TASK TO CARRY OUT
Write down the lines exactly as they appear, from the one that contains "Screen dimensions: 741x1024" through the final line of the records, so that both ends are kept and no pictures come along.

RECORDS FOR THIS TASK
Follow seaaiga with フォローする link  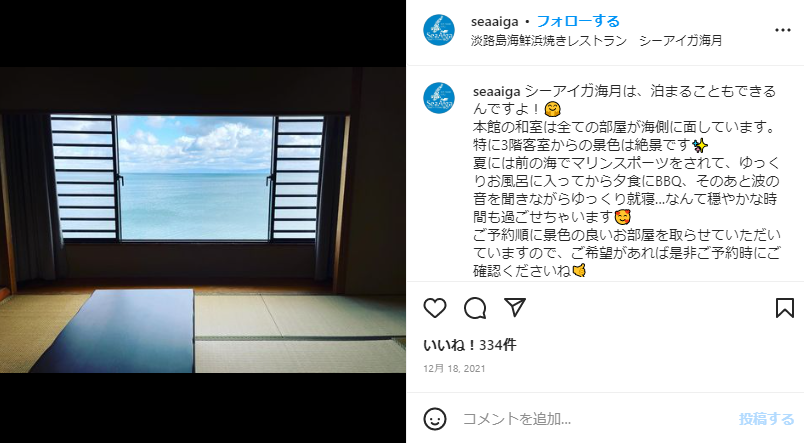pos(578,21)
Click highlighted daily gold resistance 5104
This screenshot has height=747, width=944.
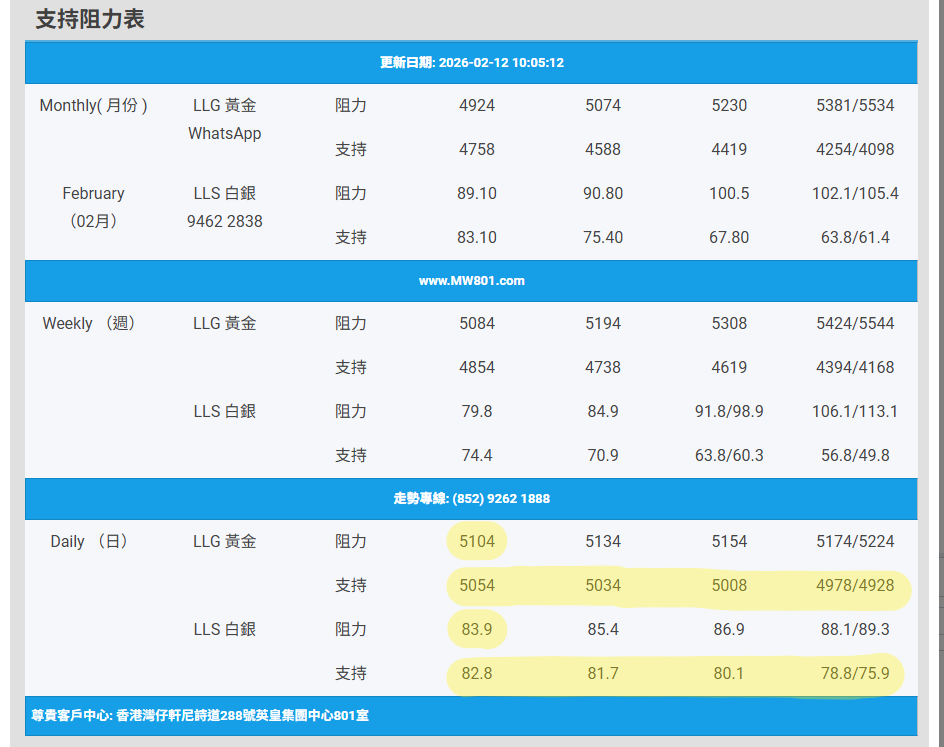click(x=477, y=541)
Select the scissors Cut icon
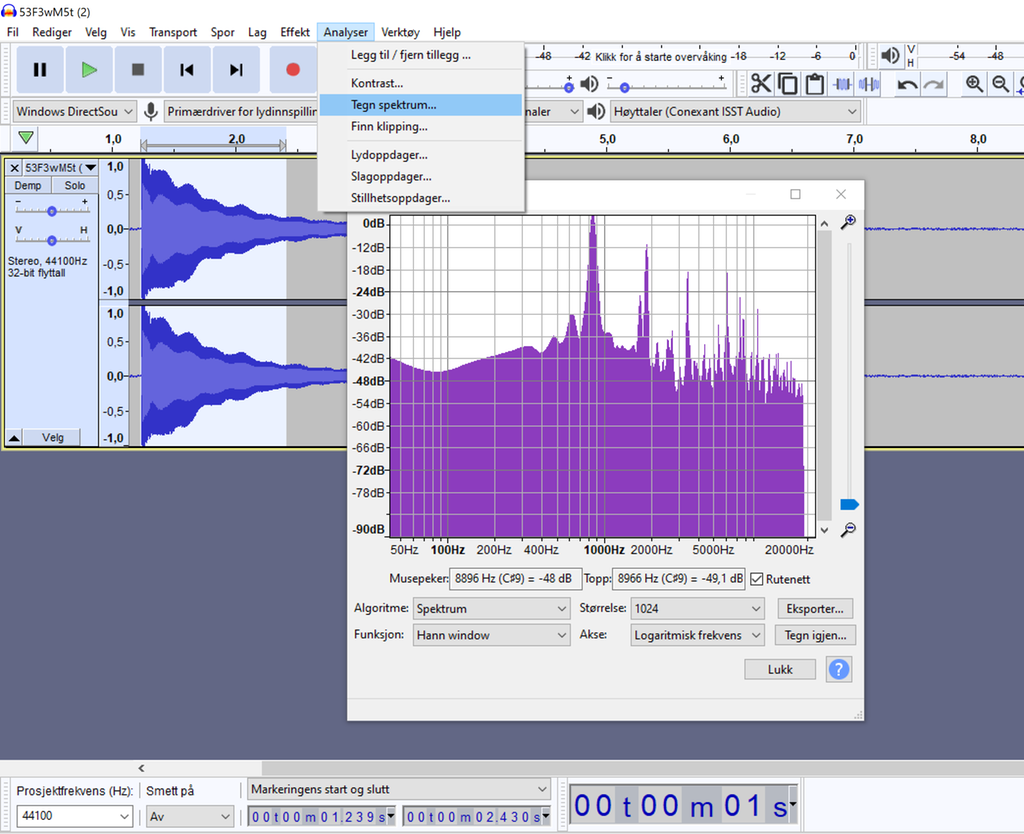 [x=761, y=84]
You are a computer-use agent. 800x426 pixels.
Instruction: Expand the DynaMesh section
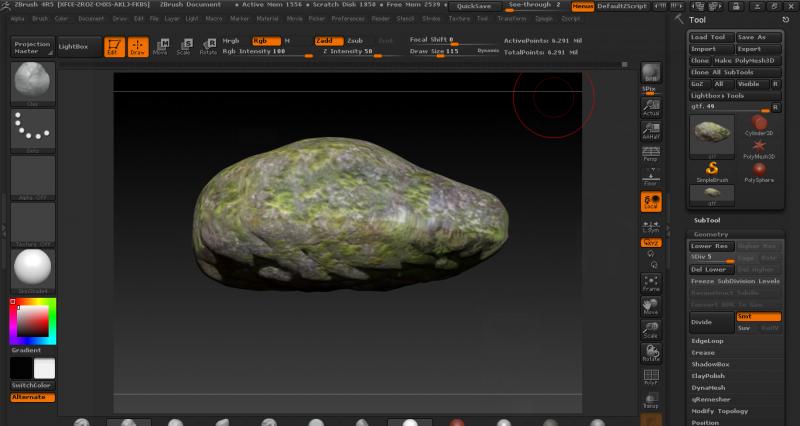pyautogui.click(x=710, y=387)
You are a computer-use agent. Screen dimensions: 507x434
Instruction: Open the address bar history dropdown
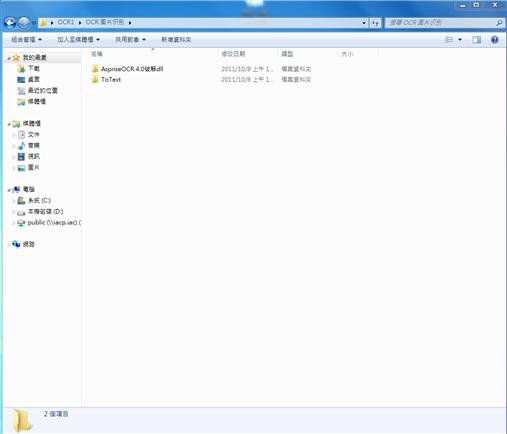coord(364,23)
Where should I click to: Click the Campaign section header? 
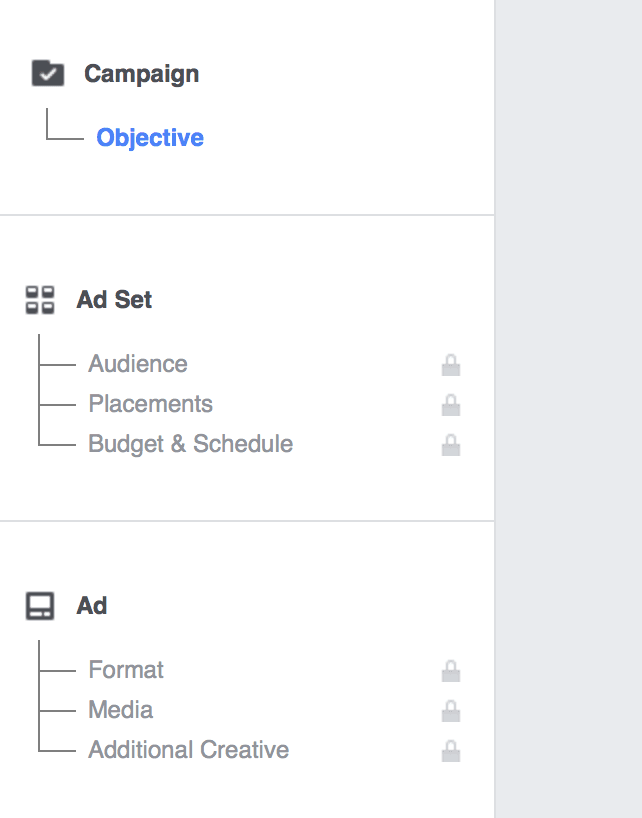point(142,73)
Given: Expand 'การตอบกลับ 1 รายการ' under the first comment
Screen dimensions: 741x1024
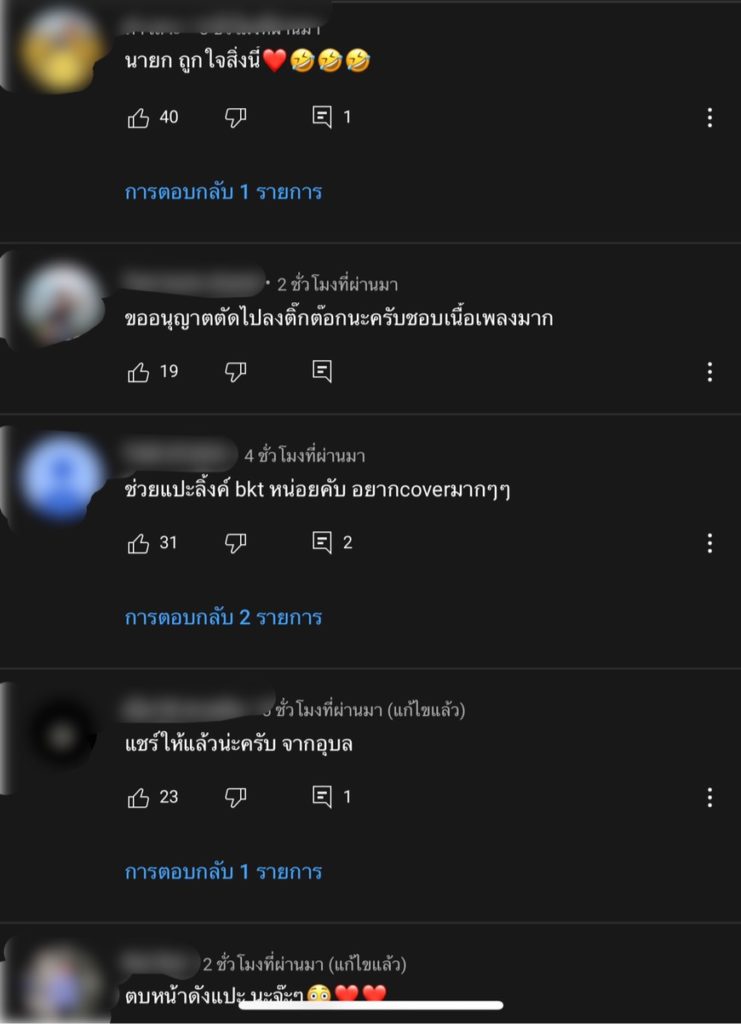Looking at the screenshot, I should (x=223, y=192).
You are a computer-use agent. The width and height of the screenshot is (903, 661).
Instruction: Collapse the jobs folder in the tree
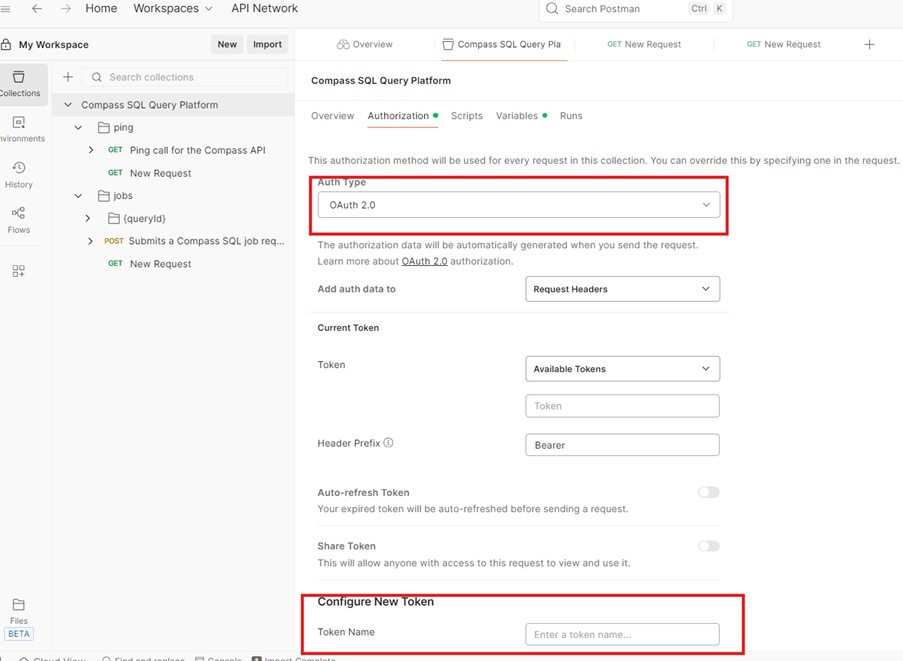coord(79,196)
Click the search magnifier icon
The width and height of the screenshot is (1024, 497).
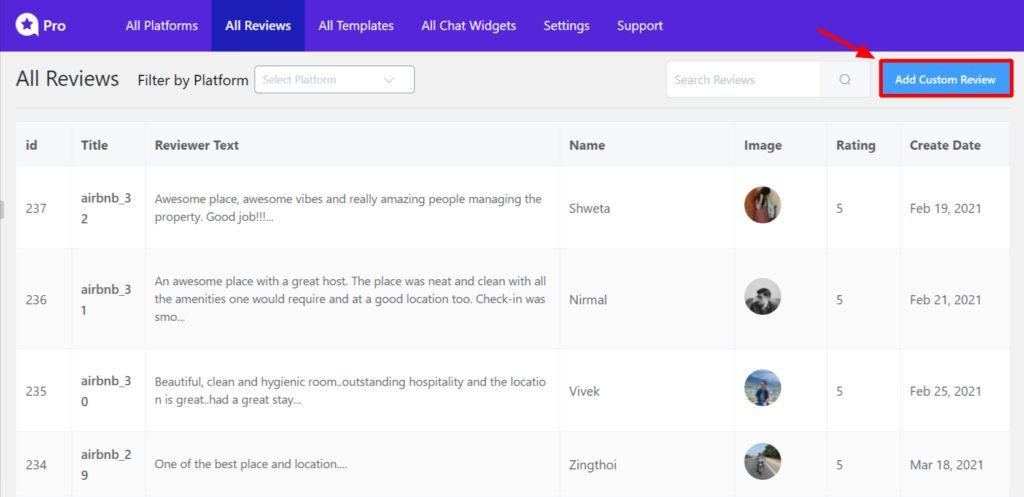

SOLUTION TO THIS PROBLEM
Screen dimensions: 741x1024
Looking at the screenshot, I should (x=223, y=192).
You are a computer-use agent. The width and height of the screenshot is (903, 661).
Instruction: Collapse the jobs folder in the tree
coord(79,196)
Click the search magnifier icon
The width and height of the screenshot is (1024, 497).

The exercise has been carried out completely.